### DATA EXTRACT ###

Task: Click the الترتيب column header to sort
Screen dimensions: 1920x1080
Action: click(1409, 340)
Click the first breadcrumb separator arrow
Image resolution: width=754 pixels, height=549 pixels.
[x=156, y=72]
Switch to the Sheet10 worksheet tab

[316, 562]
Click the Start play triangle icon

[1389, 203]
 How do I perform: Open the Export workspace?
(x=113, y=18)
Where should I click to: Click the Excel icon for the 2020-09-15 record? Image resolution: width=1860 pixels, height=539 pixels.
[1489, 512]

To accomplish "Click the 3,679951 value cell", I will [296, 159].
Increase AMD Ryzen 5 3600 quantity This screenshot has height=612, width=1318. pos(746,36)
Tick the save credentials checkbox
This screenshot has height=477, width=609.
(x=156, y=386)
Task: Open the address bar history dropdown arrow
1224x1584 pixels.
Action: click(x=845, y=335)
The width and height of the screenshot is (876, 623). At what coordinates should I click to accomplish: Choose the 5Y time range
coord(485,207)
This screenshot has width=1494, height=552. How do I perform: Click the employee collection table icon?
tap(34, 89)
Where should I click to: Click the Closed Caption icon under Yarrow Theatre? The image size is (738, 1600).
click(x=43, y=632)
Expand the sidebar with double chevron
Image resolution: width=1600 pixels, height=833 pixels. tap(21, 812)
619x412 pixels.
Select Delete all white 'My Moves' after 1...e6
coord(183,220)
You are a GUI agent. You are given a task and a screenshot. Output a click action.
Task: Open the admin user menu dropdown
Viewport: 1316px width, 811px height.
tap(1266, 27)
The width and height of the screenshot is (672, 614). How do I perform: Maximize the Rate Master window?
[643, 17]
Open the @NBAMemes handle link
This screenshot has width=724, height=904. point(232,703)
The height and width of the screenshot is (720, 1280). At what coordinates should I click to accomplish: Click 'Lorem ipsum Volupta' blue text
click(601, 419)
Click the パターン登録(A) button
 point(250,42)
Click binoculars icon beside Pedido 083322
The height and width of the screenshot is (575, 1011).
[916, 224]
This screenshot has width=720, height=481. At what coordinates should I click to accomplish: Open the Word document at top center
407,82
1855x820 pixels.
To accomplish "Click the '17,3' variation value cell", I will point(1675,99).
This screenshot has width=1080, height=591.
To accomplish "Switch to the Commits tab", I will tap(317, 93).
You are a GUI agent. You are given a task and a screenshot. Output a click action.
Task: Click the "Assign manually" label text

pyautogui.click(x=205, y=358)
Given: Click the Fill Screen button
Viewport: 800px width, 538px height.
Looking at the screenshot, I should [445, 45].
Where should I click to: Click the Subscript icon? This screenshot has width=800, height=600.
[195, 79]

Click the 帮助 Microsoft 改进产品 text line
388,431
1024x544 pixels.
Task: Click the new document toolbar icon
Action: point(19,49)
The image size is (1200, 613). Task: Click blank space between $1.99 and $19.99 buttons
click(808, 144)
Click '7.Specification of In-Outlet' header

###

**REQUIREMENT:** Identify each line in the records above containing the word "cell"; copy those lines.

**EXERCISE ANSWER:**
To accomplish "Click the 3,679951 value cell", I will [296, 159].
To accomplish "Click the '17,3' variation value cell", I will point(1675,99).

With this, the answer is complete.